Wednesday, 25 April 2007

You can’t cross here

A much admired competitor in the 1907 Peking to Paris car "challenge" was a Frenchman called Auguste Pons, who had to withdraw when his three-wheeled 6 HP ice-cream cart type of vehicle ran out of fuel in the middle of the Gobi desert. He can in no way be considered a failure in life, because nine years earlier he had become the father of Lily Pons, who was a principal soprano at the Met for thirty years, starred in three films with Henry Fonda in the thirties and could vocalise up to the A-flat above high C without visible effort.

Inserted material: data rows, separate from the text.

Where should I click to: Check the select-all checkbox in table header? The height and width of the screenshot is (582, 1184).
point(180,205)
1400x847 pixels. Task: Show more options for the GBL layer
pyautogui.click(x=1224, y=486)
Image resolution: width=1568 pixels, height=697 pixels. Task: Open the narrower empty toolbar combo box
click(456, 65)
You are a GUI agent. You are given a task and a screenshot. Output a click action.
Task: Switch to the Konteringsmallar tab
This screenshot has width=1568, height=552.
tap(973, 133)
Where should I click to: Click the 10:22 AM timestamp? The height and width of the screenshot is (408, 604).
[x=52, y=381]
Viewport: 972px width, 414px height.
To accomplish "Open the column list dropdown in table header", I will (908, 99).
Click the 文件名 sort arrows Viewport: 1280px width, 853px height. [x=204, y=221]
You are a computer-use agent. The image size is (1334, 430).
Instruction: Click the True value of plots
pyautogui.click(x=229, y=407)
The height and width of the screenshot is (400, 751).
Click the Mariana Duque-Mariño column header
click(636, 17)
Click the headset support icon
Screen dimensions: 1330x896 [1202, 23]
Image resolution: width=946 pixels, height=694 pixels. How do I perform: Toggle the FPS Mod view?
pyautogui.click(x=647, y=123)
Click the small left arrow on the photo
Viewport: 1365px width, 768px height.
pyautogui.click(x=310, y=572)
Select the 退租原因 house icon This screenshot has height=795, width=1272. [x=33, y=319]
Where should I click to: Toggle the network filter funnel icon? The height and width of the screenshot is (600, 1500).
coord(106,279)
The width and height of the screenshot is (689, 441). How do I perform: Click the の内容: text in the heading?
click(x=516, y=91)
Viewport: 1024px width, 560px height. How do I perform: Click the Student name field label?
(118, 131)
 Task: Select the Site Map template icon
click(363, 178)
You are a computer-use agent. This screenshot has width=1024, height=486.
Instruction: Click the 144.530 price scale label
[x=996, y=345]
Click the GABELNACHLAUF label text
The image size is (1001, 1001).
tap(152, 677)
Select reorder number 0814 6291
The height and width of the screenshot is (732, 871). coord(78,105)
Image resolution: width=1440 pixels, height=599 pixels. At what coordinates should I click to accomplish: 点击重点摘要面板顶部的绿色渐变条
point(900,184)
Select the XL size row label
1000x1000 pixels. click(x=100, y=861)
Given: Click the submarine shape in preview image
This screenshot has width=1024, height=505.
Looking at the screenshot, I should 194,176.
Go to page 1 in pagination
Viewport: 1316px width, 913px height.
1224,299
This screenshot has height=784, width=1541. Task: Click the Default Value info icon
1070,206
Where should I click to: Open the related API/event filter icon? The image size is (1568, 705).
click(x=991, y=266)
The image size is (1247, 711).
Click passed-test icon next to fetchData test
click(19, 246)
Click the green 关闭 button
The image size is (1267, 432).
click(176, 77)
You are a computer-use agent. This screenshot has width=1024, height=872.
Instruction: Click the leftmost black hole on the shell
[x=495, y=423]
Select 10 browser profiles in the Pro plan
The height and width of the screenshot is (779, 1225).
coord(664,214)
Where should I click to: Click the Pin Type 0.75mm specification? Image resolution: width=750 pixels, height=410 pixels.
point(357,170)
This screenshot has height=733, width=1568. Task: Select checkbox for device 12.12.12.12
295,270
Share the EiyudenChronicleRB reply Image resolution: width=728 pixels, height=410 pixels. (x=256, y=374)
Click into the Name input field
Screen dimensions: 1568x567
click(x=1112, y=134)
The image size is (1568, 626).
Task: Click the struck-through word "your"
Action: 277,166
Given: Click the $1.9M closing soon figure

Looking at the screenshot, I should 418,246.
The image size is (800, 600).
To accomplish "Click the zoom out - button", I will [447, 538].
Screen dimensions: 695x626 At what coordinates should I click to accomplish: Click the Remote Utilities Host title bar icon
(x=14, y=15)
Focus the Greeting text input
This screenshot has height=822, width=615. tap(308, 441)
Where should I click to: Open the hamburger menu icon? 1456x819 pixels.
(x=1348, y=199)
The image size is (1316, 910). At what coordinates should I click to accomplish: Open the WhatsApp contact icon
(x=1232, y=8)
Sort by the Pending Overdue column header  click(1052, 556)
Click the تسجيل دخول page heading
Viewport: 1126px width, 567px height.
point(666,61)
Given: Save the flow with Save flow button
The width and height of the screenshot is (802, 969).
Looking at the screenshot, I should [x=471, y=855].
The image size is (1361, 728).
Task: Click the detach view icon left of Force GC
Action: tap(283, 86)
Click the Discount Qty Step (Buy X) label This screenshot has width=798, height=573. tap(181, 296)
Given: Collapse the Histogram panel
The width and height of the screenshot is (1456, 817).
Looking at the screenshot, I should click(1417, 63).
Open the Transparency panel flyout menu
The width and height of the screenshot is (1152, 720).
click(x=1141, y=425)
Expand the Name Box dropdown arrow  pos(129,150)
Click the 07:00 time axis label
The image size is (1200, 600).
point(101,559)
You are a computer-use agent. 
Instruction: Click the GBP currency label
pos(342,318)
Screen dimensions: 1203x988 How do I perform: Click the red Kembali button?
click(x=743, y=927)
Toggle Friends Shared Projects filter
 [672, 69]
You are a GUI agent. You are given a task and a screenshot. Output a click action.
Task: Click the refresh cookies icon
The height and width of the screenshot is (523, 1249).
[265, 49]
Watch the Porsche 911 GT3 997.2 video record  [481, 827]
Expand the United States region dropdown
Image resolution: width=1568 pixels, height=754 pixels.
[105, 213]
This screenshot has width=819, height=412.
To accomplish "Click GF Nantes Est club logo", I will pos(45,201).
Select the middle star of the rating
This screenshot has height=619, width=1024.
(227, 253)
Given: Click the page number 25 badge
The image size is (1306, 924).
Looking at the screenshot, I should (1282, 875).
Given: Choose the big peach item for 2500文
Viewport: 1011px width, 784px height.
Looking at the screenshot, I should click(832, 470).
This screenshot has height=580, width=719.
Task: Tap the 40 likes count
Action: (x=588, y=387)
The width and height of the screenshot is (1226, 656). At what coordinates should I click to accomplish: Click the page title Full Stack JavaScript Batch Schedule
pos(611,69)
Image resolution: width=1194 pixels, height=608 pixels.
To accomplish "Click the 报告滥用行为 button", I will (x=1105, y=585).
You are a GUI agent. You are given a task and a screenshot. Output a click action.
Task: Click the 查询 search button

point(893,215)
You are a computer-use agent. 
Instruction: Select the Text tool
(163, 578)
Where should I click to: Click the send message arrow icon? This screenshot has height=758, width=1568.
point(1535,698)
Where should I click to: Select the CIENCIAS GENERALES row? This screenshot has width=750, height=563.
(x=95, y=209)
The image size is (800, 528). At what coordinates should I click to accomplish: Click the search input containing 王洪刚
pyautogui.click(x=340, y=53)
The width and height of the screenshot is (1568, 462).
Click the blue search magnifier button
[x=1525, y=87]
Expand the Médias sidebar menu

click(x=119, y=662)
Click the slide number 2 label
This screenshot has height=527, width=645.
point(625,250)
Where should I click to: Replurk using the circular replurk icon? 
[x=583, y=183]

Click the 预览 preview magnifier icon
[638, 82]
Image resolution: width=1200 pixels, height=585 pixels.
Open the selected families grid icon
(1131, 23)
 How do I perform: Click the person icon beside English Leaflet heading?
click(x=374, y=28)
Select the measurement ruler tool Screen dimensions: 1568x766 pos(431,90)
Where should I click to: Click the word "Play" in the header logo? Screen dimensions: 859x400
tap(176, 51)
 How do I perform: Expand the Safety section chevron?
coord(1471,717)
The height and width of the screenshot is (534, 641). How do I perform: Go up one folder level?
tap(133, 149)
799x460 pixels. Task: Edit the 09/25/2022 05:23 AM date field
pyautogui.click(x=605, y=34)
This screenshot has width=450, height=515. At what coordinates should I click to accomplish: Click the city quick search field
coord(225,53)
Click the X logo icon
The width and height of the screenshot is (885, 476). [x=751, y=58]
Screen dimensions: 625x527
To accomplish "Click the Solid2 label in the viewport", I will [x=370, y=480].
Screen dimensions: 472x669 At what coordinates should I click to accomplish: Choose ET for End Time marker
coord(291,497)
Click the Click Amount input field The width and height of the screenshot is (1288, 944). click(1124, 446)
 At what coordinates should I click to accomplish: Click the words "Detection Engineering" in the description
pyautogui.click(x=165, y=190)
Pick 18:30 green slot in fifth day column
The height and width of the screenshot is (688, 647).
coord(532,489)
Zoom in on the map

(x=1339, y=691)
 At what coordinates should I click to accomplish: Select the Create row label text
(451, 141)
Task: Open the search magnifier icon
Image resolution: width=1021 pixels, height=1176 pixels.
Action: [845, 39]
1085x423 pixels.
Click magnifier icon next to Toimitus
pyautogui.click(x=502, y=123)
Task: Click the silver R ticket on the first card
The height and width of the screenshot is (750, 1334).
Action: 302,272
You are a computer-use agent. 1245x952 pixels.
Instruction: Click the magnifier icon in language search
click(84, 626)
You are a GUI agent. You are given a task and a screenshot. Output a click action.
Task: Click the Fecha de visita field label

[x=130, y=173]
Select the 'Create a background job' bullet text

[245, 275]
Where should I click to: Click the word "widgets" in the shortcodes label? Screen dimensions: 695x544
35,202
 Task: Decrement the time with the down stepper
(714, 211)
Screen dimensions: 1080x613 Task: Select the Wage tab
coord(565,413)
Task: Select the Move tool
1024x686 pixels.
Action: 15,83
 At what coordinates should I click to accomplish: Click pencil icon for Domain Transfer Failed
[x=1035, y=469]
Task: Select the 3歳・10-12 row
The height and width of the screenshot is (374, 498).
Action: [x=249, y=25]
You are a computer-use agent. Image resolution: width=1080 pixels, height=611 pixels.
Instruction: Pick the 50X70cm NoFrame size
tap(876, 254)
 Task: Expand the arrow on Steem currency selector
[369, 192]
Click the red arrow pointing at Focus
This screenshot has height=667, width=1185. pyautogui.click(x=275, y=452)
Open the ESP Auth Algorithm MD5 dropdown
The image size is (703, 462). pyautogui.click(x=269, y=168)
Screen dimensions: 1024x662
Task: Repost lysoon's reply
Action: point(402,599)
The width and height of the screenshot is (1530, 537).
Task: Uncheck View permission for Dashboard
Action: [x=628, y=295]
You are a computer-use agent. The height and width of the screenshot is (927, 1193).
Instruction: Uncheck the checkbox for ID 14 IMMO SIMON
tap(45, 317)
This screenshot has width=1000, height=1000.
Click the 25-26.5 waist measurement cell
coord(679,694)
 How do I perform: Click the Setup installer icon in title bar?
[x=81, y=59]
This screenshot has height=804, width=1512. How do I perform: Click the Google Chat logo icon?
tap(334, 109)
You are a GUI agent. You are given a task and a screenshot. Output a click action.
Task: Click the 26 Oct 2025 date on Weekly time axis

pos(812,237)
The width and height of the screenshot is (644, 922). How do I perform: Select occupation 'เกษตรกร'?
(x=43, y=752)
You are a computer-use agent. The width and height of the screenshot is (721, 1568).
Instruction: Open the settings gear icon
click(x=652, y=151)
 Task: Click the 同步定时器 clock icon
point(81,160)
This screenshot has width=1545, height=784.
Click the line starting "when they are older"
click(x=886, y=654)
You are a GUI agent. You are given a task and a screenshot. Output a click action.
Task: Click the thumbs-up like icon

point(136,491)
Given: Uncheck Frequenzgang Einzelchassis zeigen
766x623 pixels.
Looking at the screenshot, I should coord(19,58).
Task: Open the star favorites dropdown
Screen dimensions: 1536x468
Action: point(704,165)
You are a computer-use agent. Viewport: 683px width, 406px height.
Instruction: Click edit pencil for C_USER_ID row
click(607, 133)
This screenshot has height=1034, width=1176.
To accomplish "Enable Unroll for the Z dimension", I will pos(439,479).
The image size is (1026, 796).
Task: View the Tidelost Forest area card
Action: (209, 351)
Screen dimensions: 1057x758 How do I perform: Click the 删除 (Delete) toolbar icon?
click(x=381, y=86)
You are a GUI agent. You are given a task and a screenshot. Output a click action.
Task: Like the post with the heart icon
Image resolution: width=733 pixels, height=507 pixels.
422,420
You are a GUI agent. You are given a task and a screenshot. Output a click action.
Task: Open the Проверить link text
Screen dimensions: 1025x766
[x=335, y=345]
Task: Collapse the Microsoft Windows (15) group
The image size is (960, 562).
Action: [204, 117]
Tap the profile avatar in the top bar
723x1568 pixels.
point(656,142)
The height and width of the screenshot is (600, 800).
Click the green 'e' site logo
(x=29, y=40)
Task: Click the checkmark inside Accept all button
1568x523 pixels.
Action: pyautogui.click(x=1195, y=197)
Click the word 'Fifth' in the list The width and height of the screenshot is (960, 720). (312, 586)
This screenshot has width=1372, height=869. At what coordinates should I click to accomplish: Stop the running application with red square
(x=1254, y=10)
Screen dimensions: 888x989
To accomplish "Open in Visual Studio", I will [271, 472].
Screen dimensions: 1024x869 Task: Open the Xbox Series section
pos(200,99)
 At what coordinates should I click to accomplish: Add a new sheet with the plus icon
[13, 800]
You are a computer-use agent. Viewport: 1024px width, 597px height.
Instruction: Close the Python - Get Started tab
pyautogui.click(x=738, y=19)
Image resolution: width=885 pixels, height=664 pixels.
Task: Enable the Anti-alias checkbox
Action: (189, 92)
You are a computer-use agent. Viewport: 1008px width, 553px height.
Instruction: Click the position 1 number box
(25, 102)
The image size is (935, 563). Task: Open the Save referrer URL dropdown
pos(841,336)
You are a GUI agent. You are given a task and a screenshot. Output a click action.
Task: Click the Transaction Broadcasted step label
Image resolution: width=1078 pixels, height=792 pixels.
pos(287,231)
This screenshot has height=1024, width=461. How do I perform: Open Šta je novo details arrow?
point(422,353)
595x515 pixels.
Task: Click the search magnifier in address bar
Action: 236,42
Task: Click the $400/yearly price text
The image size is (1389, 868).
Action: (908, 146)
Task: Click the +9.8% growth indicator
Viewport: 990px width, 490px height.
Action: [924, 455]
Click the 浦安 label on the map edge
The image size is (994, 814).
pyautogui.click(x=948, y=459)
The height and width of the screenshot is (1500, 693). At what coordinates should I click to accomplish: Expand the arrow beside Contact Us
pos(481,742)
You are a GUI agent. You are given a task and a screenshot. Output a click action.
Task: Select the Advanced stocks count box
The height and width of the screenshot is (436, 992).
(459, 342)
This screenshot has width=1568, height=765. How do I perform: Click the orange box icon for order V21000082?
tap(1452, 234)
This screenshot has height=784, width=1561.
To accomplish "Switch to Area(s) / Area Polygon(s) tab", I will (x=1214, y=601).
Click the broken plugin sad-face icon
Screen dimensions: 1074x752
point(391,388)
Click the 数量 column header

In the hundred years since that great 1907 rally, there have been many attempts to repeat the event, the latest being an optimistic one planned, perhaps not entirely seriously, for 2007. But the difficulties faced in making such journeys nowadays are illustrated by a report in the Guardian about the proliferation of barriers of one kind and another which now exist or are being developed. A graphic attached to the report enumerates them, classified by their raison d’être: anti-immigration (8), anti-terror (8), internal (2) and so on.

The latest, still proposed or under construction, are in the West Bank and Russia/Chechnya, and the oldest (1953) is between the two Koreas, described by Bill Clinton as ‘the scariest place on earth’. It is certainly the most impenetrable of all borders; when I went with a colleague to Pyongyang in 1978 we had been to the other Korea first but although Pyongyang is only 30 or so miles from the border we had to fly there from Seoul via Tokyo.

My colleague, as a special treat, was taken down to Panmunjom, where they were hurling insults and threats across the DMZ over a powerful loudspeaker system. As a distinguished guest he was given the microphone and asked to say something.
“What shall I say?” he asked.
“Well, you could say “Go home, filthy American fascist-imperialist hyenas” was the answer.

The reason he gave for declining was something to the effect that the Americans and South Koreans were also members of the international sports federation of which he was the president, so he didn’t feel it would be quite right for him to send such a message. Anyway, they didn’t insist.